Aortic dissection can be diagnosed by TTE, despite limited view, which may be sufficient to direct patients to the operating room where TEE is performed, but TEE should be performed when the diagnosis is uncertain. TTE has limited sensitivity (79%) compared with TEE (99%) in diagnosing aortic dissection, and a negative TTE should be followed by TEE when aortic dissection is suspected.152 Aortic dissection is seen as an undulating intimal flap and should be distinguished from artifacts often seen in the aorta, particularly using color flow imaging. Proximally, the extent of the dissection, dislocation of the Valsalva sinuses intima, prolapse or aortic cusp, and presence and severity of AR should be defined, but should not delay surgery in type A dissection. Involvement of coronary ostia (particularly right) may cause myocardial infarction but is not easily defined, even by TEE. Pericardial effusion may cause tamponade, is particularly concerning for imminent aortic rupture and should lead to prompt surgery. IO-TEE helps define extent of residual dissection of thoracic aorta and presence of pleural effusion. Postoperatively, TEE evaluates residual AR if the aortic valve has been preserved, and LV function if myocardial infarction is suspected and there is progression of residual aortic dissection.
Aortic Hematoma and Rupture
Intramural hematoma precedes aortic dissection in 15 to 20% of cases.151,153 It results from blood collection between intima and adventitia and appears as increased echo density along the aortic wall visible by TEE but usually not by TTE. Aortic perforation can be caused by aortic ulcers complicating atherosclerosis. Diagnosis is raised in older patients with upper chest (and back) pain but is difficult even using TEE. Aortic rupture complicates deceleration injury and can be diagnosed by TEE. Despite the trauma, TEE is feasible in most patients, rarely complicated, and sensitive to detect isthmic rupture. Pseudoaneurysm resulting from containment of rupture by surrounding tissue can be differentiated from true aneurysm by sharply demarcated rupture site and narrow communication between aorta and pseudoaneurysm.

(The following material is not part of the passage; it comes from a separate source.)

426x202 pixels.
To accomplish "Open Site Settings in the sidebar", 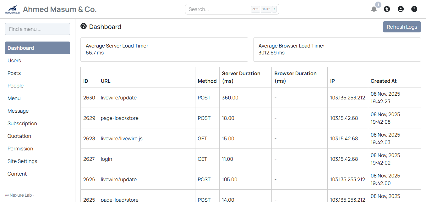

Aortic aneurysms are visualized and measurable by TTE and TEE, but complete extent is determined better by TEE (Fig. 11-31). Rupture rates increase with aneurysm size, considerable if greater than or equal to 6 cm but are also notable between 5.5 and 6 cm. Smaller aneurysms can be followed serially with echo. Patients with Marfan's syndrome and those with bicuspid aortic valve are at risk of aortic dilatation and potentially dissection. Sinus of Valsalva aneurysm is best assessed from parasternal long and short axis views and may cause compression of adjacent structures or may rupture into the cardiac chambers, most commonly the right atrium or right ventricle.154
Annulo-aortic ectasia associated with aortic regurgitation diagnosed by transthoracic echocardiography. Ao = Aorta; LV = left ventricle.
Aortic atherosclerosis causes plaques and debris within the aorta, particularly in older people. Plaques of higher thickness, irregular surface (ulceration), and with mobile components have higher embolic potential.155 Intraoperatively, the presence of severe aortic plaques is of particular importance when an intra-aortic balloon pump is considered. The role of cholesterol embolism in postoperative strokes and decline in renal function is uncertain.
Aortic coarctation can be diagnosed by TTE with suprasternal imaging and Doppler gradient measured at rest and with exercise. TEE shows the narrowed descending thoracic aorta and both the frequently associated bicuspid aortic valve. Postoperatively echo follows the residual stenosis and the progression of aortic valve dysfunction and of ascending aortic enlargement.